### Requirement
Rewrite every line of the material below, requests included, scaling each coordinate in the answers by 2.5 and rounding to whole numbers, with halves rounded up. Leave the pictures out of your answer.
BEGIN Dataset rows
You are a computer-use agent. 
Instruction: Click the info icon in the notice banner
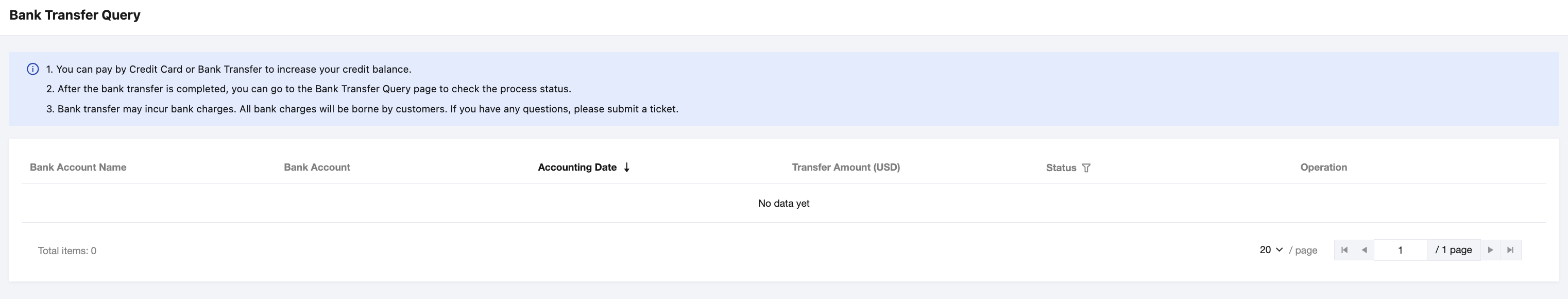[33, 70]
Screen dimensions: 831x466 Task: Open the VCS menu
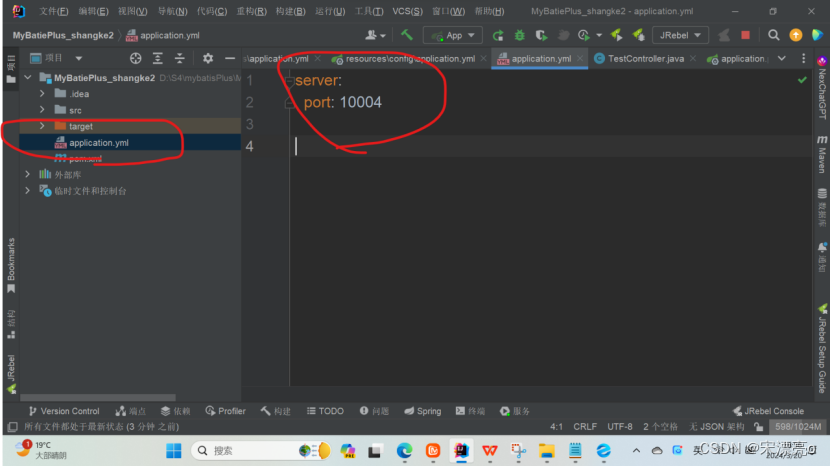(406, 11)
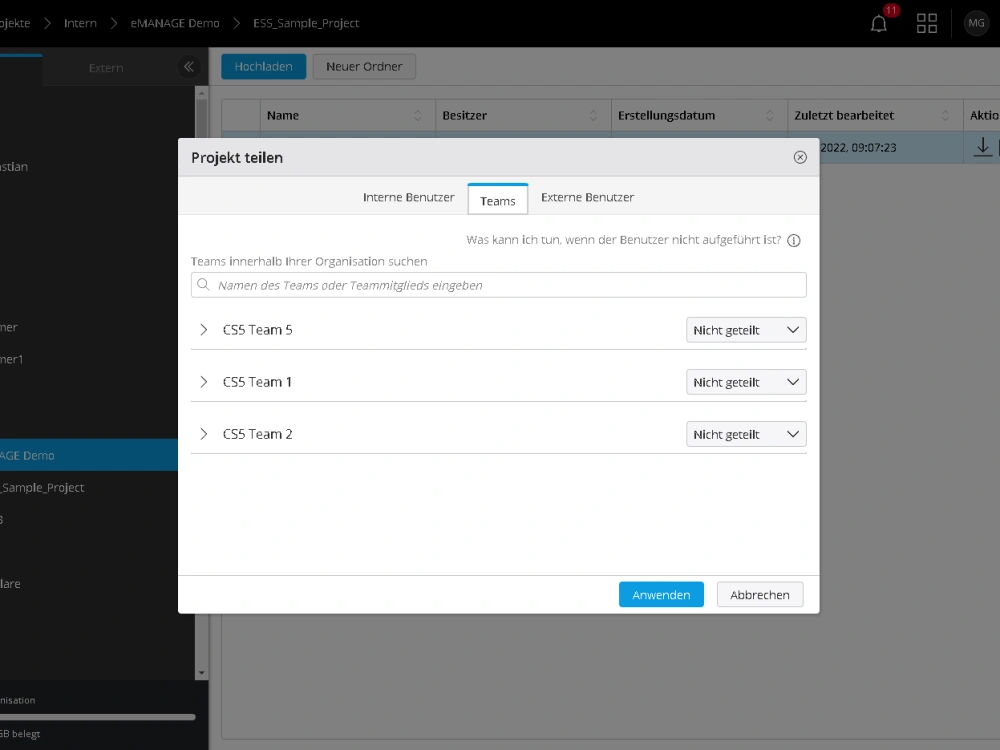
END Dataset rows
### Problem solution
You are a computer-use agent. 
Instruction: Click the info icon in the notice banner
[83, 175]
Screen dimensions: 831x466 Task: Open the VCS menu
(1015, 28)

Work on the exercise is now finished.